* _The problem_
Begin at the line containing "Password (47, 1303)" and copy each line exactly through the end of the records, leaving out what comes before.

(Collected data)
• • • •

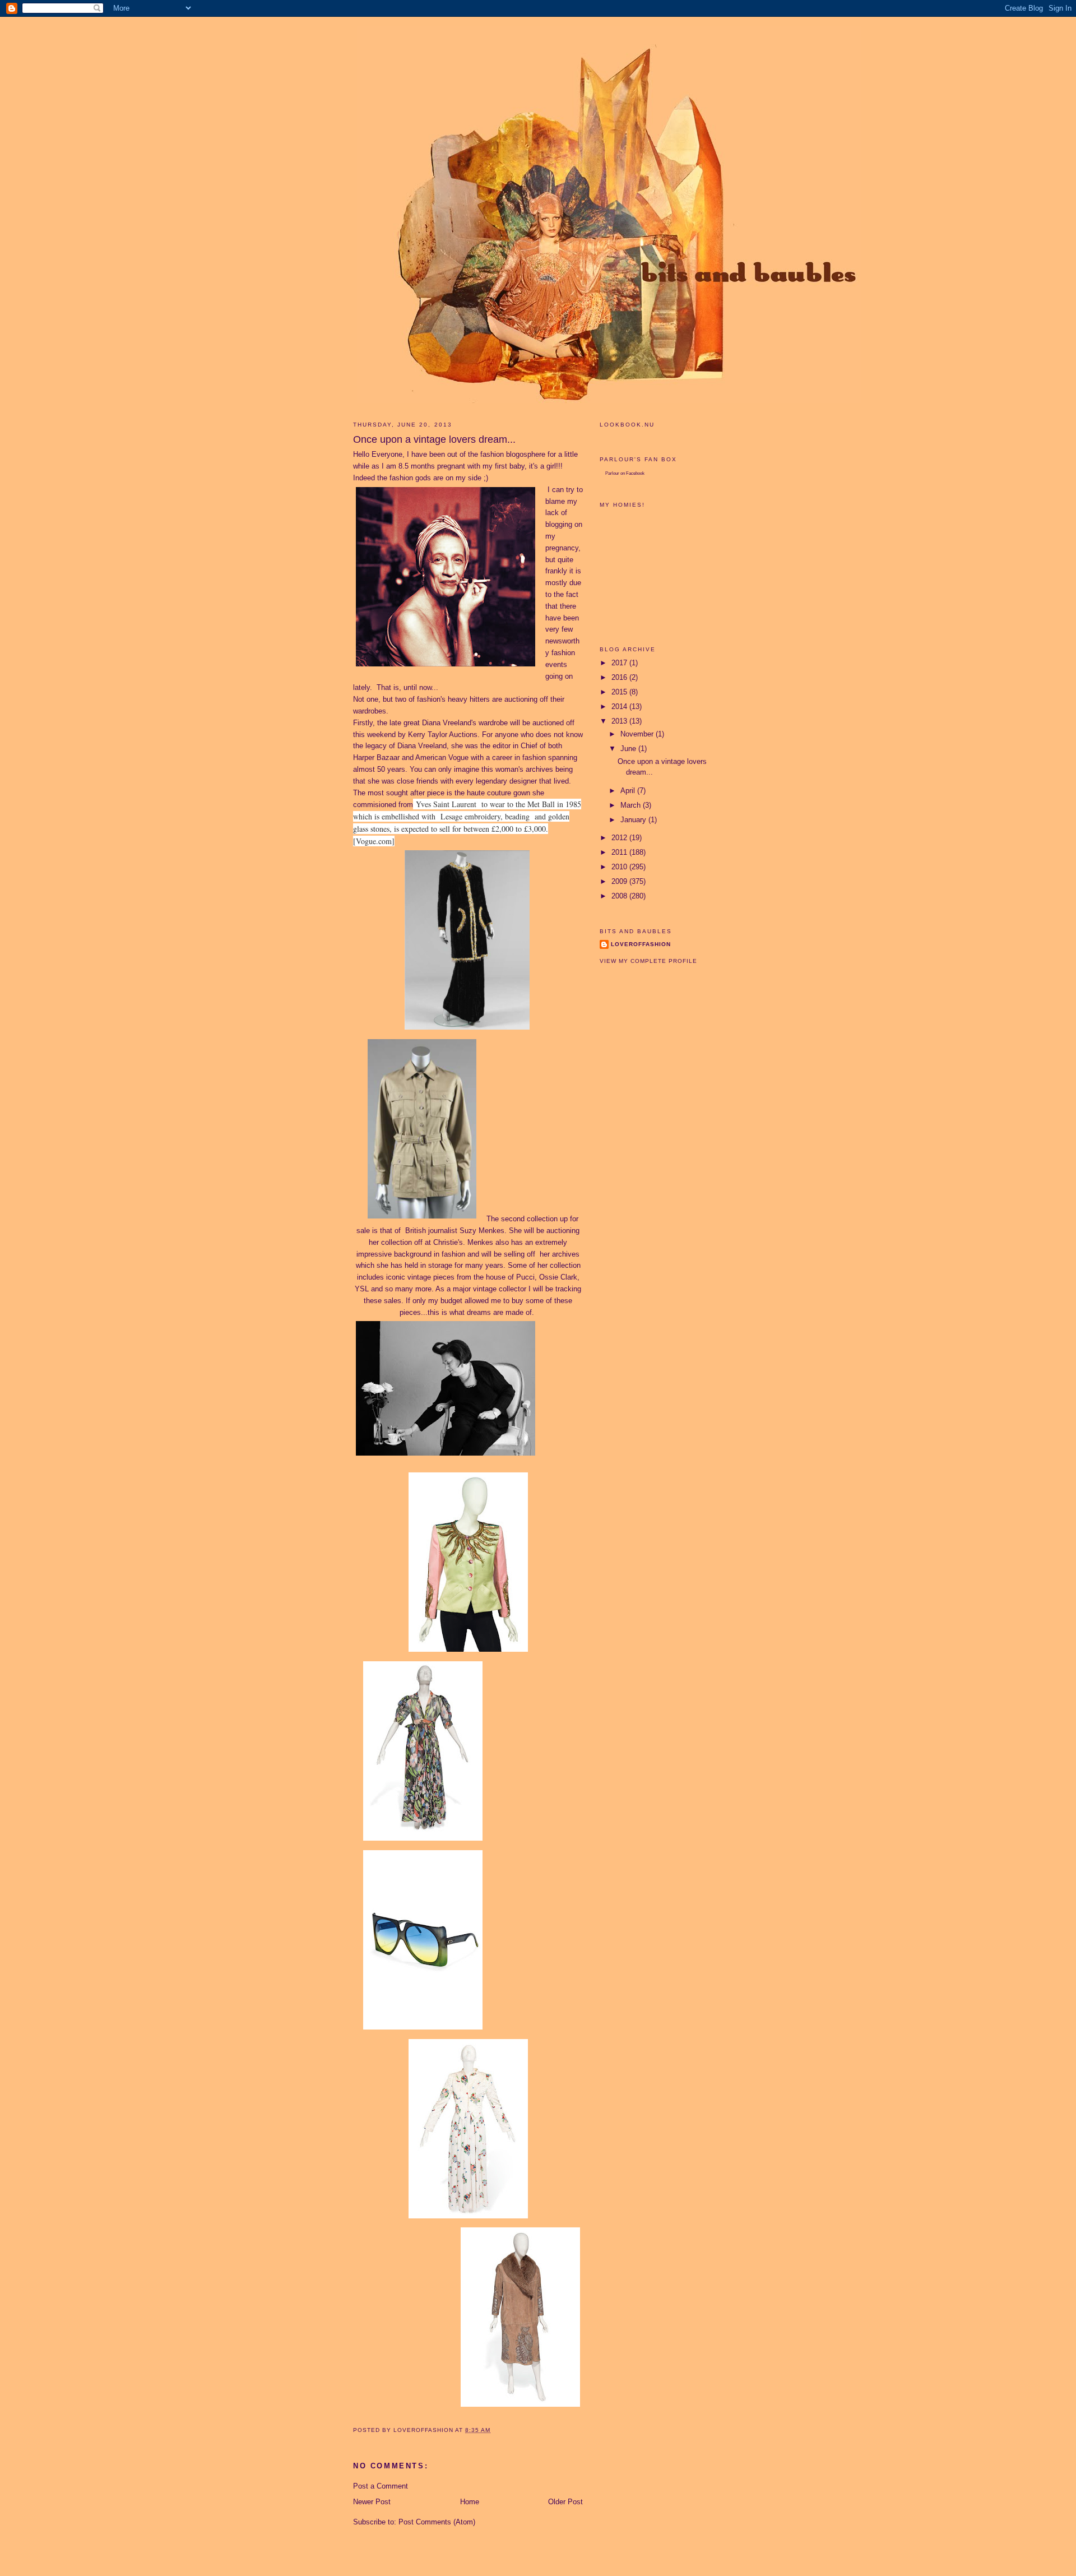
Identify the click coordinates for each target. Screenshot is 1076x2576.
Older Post (565, 2502)
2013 (620, 721)
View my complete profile (648, 961)
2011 (620, 852)
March (631, 805)
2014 (620, 706)
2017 (620, 663)
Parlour (612, 473)
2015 (620, 692)
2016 (620, 677)
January (634, 820)
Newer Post (372, 2502)
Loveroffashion (641, 944)
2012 (620, 837)
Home (469, 2502)
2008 (620, 896)
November (638, 734)
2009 (620, 881)
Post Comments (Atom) (436, 2522)
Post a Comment (380, 2486)
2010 (620, 867)
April (628, 790)
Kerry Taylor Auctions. (444, 734)
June (629, 748)
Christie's (448, 1242)
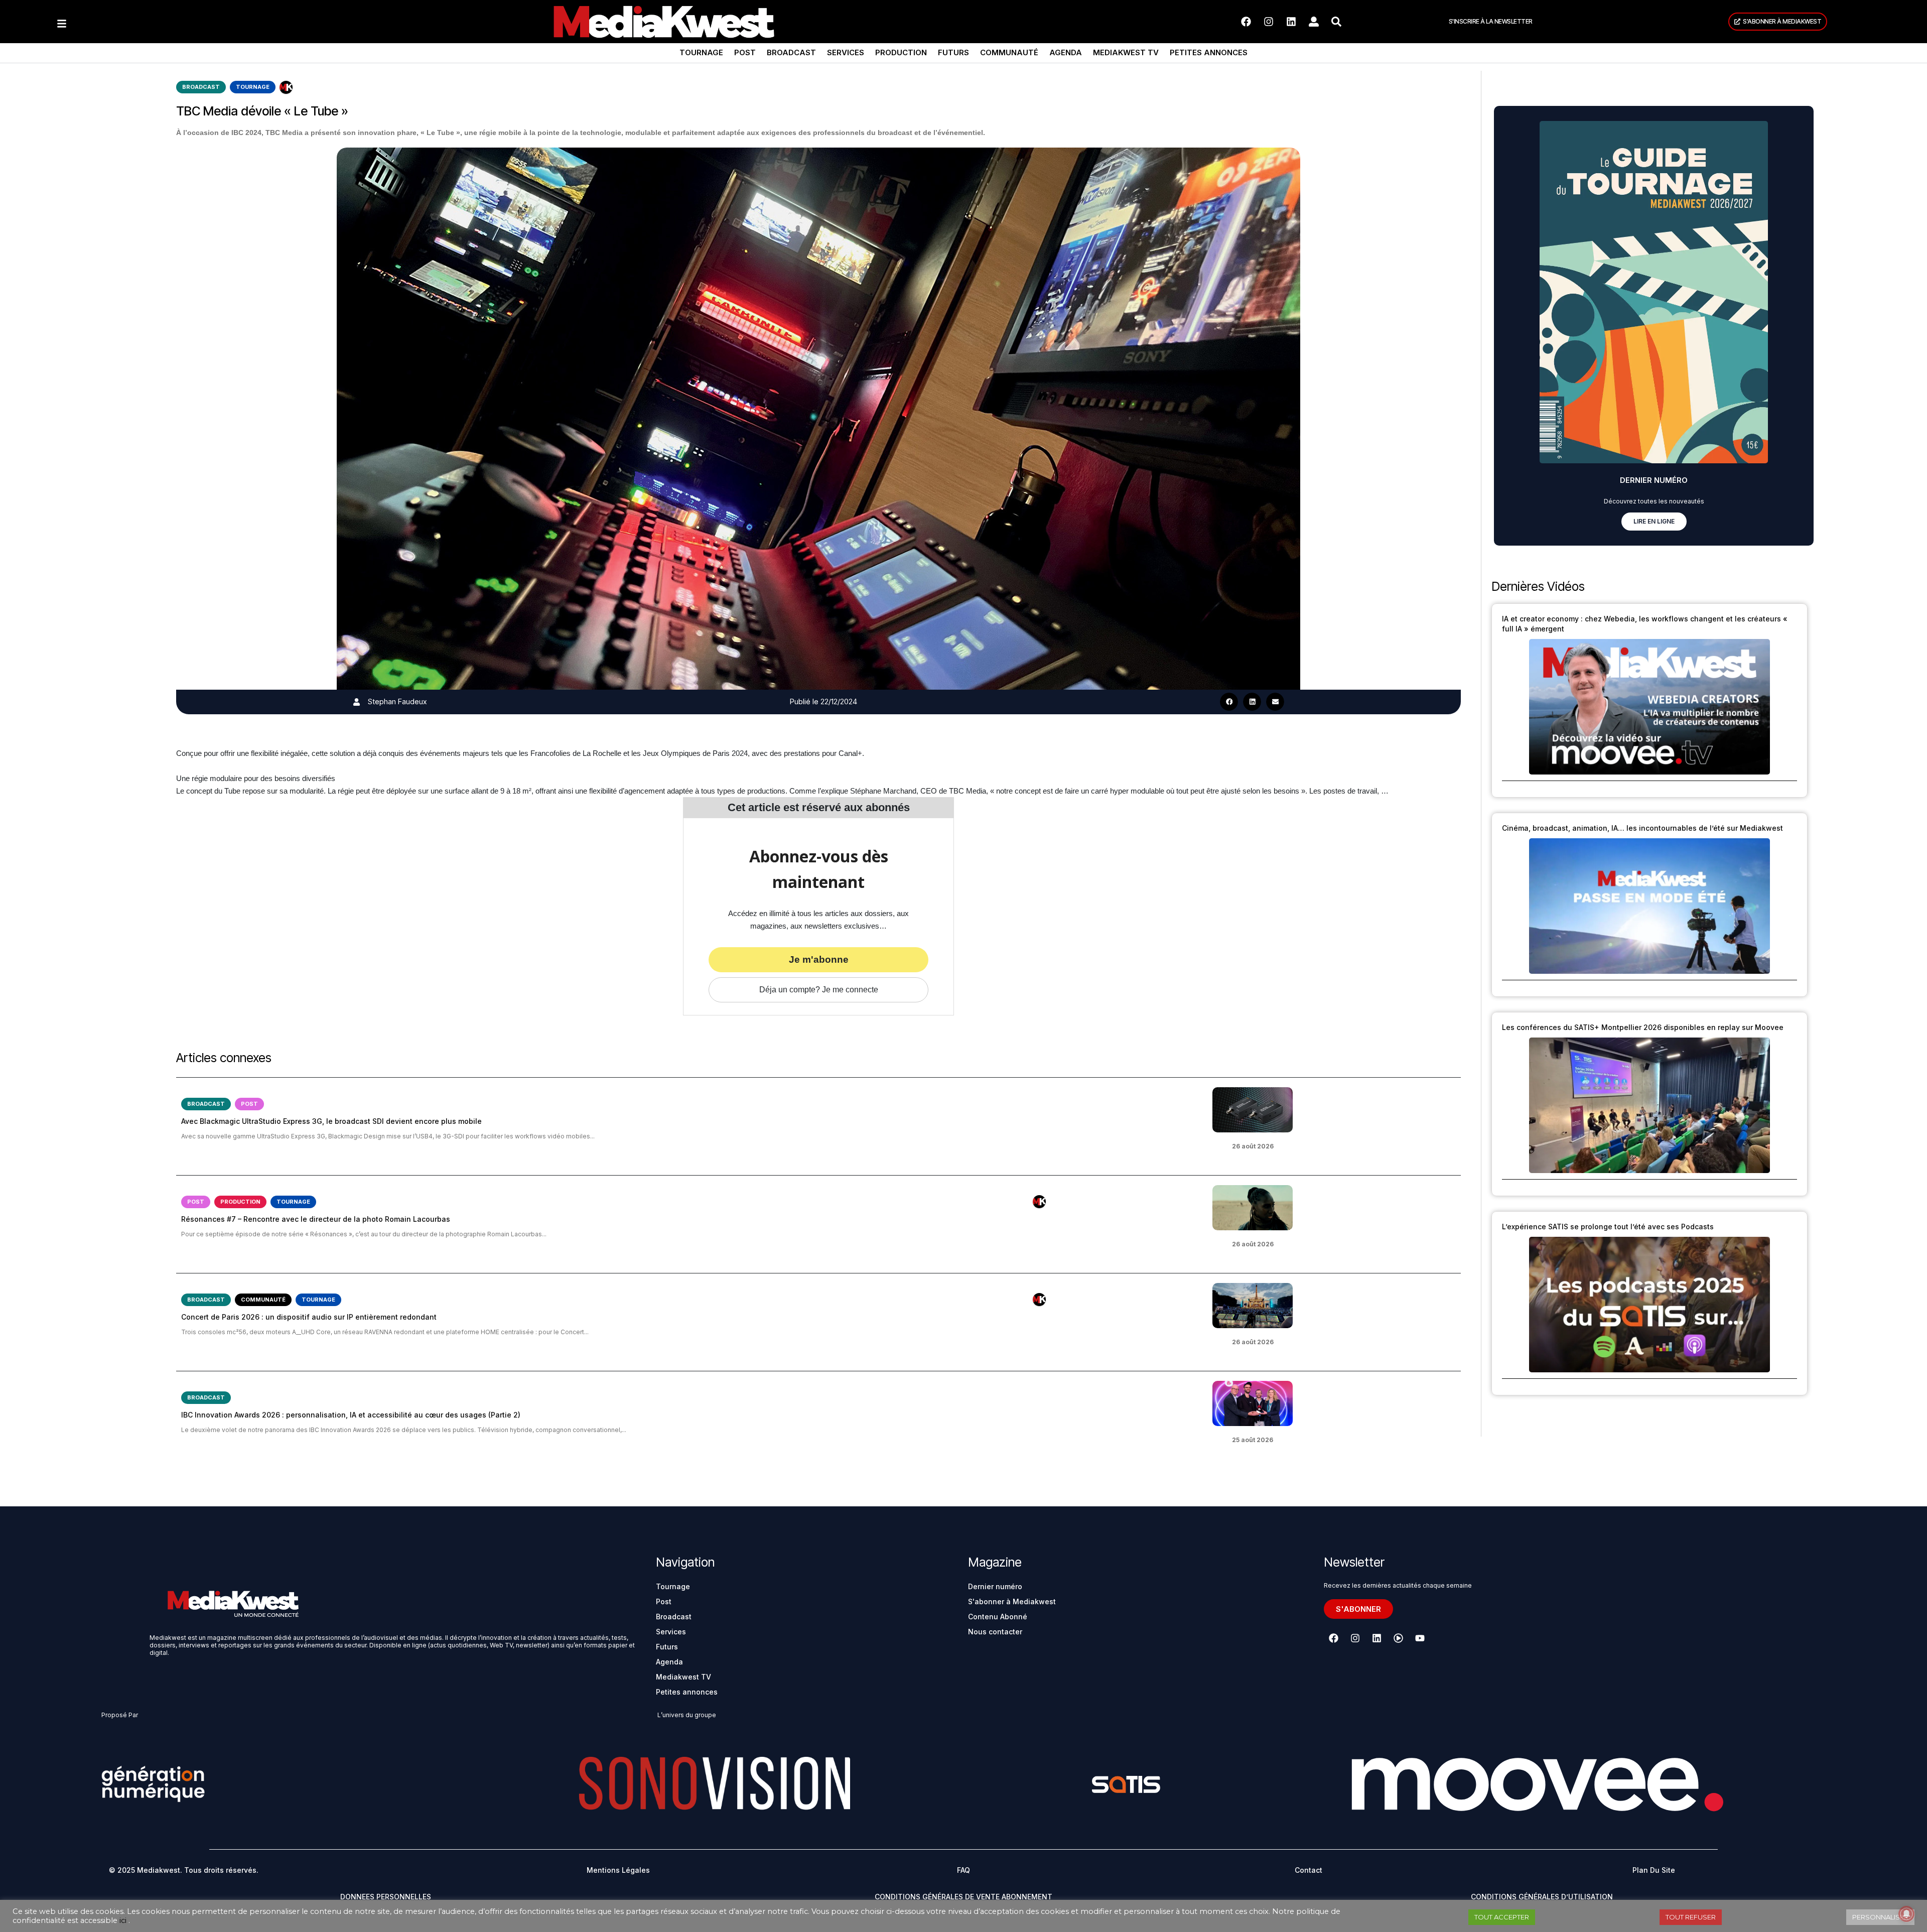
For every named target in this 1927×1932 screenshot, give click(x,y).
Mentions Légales (618, 1870)
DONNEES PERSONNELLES (385, 1896)
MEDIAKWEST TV (1126, 52)
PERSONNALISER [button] (1880, 1917)
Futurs (953, 52)
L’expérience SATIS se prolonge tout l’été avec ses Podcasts (1608, 1226)
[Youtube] (1419, 1638)
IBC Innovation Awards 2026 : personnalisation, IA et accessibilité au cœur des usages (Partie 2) (350, 1414)
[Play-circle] (1398, 1638)
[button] (1229, 702)
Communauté (1009, 52)
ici (122, 1920)
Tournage (701, 52)
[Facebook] (1246, 22)
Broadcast (791, 52)
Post (745, 52)
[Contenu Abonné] (286, 87)
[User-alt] (1314, 22)
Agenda (1065, 52)
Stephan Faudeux (397, 701)
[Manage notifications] (1906, 1914)
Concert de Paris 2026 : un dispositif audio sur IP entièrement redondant (309, 1317)
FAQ (963, 1870)
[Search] (1336, 22)
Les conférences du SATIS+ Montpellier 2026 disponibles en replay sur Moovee (1642, 1027)
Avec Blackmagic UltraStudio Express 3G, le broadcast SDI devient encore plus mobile (331, 1121)
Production (901, 52)
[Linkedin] (1291, 22)
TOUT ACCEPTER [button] (1501, 1917)
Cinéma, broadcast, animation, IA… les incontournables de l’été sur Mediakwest (1642, 828)
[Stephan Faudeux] (356, 702)
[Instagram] (1269, 22)
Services (845, 52)
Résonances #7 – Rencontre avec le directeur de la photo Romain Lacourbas (315, 1219)
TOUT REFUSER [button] (1691, 1917)
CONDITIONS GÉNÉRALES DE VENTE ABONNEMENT (963, 1896)
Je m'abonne (819, 959)
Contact (1308, 1870)
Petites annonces (1209, 52)
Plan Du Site (1653, 1870)
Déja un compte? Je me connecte (818, 989)
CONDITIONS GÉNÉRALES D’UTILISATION (1542, 1896)
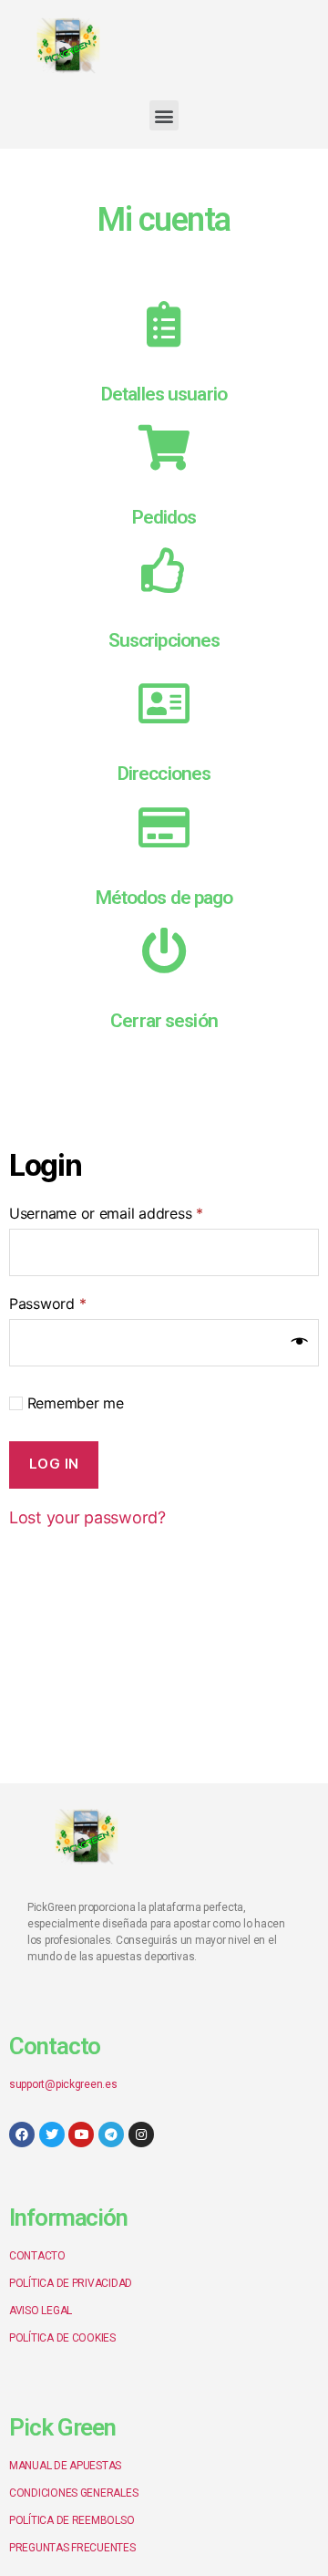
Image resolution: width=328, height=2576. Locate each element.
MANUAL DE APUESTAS (65, 2465)
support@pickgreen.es (63, 2084)
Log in (54, 1463)
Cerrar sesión (164, 1021)
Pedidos (164, 517)
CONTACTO (37, 2255)
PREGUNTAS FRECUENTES (72, 2547)
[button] (164, 115)
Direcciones (164, 773)
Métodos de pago (164, 898)
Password (47, 1303)
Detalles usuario (164, 394)
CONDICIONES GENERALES (73, 2493)
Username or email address (106, 1213)
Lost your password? (87, 1517)
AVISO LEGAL (40, 2310)
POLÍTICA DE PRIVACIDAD (70, 2283)
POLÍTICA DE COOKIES (62, 2338)
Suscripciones (164, 640)
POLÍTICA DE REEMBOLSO (71, 2520)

• • • •

* _Exercise answer_
Password (47, 1303)
Detalles usuario (164, 394)
CONDICIONES GENERALES (73, 2493)
Username or email address (106, 1213)
Lost your password? (87, 1517)
AVISO LEGAL (40, 2310)
POLÍTICA DE PRIVACIDAD (70, 2283)
POLÍTICA DE COOKIES (62, 2338)
Suscripciones (164, 640)
POLÍTICA DE REEMBOLSO (71, 2520)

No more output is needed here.